▶ **WORK ITEM**
Write out the lines from the top of the material through the line with "[Telecomanda-2] (306, 172)", exactly and with nothing added.

▶ **DATA SHOWN**
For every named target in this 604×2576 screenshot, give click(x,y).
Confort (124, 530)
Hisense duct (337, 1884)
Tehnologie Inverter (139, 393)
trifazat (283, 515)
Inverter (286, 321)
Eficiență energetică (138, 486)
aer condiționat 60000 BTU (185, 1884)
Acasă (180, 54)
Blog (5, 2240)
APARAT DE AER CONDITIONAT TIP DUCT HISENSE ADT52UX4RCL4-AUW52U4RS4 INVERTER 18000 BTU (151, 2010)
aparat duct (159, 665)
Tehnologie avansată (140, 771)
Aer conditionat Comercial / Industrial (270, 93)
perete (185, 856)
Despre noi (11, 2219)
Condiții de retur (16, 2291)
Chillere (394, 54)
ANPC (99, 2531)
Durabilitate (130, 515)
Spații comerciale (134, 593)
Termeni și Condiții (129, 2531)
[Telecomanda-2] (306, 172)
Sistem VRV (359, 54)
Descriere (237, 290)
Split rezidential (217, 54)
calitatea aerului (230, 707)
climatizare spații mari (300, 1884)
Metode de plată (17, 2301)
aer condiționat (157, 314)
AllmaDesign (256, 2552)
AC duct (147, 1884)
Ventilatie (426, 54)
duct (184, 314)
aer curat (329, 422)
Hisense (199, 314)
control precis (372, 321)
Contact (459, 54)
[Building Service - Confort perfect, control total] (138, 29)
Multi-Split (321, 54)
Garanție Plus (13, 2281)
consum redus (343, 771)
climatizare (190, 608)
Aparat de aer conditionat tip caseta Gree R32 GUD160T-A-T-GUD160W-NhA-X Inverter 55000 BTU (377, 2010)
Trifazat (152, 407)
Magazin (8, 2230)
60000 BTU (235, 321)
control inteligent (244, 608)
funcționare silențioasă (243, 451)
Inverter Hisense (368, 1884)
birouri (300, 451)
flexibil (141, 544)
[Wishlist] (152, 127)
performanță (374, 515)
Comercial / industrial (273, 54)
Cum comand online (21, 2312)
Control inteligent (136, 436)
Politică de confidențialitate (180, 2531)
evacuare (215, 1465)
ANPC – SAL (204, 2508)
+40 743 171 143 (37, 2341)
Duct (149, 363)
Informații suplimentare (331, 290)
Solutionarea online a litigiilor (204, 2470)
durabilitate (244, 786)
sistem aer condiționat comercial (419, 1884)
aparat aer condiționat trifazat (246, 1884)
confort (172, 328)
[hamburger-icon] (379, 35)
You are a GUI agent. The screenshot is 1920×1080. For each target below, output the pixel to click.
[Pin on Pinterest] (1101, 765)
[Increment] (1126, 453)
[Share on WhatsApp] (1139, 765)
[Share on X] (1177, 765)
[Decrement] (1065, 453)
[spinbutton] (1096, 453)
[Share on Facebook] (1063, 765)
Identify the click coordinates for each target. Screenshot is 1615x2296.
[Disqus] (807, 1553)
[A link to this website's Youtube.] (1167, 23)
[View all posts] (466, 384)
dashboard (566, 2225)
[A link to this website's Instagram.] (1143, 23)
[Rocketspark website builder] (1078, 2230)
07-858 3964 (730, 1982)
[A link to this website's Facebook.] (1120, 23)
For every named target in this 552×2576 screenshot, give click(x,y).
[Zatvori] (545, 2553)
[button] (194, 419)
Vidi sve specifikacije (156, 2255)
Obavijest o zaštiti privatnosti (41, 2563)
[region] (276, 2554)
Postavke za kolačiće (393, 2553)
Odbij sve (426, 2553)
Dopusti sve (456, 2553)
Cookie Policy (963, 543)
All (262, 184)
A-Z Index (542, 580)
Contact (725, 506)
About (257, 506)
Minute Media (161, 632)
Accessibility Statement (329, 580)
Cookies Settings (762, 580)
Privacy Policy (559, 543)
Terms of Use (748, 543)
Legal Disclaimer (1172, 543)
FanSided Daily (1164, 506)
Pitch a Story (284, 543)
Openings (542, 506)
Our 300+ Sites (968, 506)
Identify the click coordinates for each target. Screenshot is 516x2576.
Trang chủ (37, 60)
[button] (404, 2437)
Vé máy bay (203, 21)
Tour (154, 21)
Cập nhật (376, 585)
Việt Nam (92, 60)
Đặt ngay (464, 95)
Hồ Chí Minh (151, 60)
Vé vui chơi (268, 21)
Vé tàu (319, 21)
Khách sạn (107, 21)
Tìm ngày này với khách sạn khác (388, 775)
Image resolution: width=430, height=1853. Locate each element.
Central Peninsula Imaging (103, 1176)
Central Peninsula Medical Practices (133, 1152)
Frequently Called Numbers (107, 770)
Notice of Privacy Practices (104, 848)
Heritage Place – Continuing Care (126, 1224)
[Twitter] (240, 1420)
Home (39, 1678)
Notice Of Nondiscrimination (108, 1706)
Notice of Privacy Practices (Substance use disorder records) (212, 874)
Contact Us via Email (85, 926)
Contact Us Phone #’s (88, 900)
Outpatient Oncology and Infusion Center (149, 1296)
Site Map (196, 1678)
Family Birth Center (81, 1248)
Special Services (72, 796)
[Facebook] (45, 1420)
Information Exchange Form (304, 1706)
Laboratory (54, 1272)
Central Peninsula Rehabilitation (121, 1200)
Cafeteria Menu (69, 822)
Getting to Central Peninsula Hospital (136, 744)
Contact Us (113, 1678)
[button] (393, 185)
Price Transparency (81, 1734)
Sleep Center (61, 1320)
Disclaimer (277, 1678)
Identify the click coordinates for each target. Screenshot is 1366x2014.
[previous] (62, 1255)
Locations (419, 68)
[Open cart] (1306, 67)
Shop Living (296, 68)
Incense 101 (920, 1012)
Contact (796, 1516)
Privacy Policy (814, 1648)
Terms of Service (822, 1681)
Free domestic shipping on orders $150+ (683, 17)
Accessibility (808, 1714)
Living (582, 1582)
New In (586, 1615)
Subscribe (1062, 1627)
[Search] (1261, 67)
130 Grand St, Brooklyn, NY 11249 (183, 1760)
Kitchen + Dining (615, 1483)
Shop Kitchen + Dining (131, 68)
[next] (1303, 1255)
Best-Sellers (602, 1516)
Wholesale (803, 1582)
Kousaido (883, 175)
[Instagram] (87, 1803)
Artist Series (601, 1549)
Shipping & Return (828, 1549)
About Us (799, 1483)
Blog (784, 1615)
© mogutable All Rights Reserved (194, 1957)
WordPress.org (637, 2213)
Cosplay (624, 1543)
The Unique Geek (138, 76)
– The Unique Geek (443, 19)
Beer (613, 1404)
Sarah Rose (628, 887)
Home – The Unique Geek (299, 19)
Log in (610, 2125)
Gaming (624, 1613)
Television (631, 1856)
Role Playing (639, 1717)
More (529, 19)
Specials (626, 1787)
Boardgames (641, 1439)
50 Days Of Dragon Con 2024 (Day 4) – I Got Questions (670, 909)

▶ **EXERCISE OUTPUT**
For every named target in this 604×2576 screenshot, give click(x,y).
Confort (124, 530)
Hisense duct (337, 1884)
Tehnologie Inverter (139, 393)
trifazat (283, 515)
Inverter (286, 321)
Eficiență energetică (138, 486)
aer condiționat 60000 BTU (185, 1884)
Acasă (180, 54)
Blog (5, 2240)
APARAT DE AER CONDITIONAT TIP DUCT HISENSE ADT52UX4RCL4-AUW52U4RS4 INVERTER 18000 BTU (151, 2010)
aparat duct (159, 665)
Tehnologie avansată (140, 771)
Aer conditionat Comercial / Industrial (270, 93)
perete (185, 856)
Despre noi (11, 2219)
Condiții de retur (16, 2291)
Chillere (394, 54)
ANPC (99, 2531)
Durabilitate (130, 515)
Spații comerciale (134, 593)
Termeni și Condiții (129, 2531)
[Telecomanda-2] (306, 172)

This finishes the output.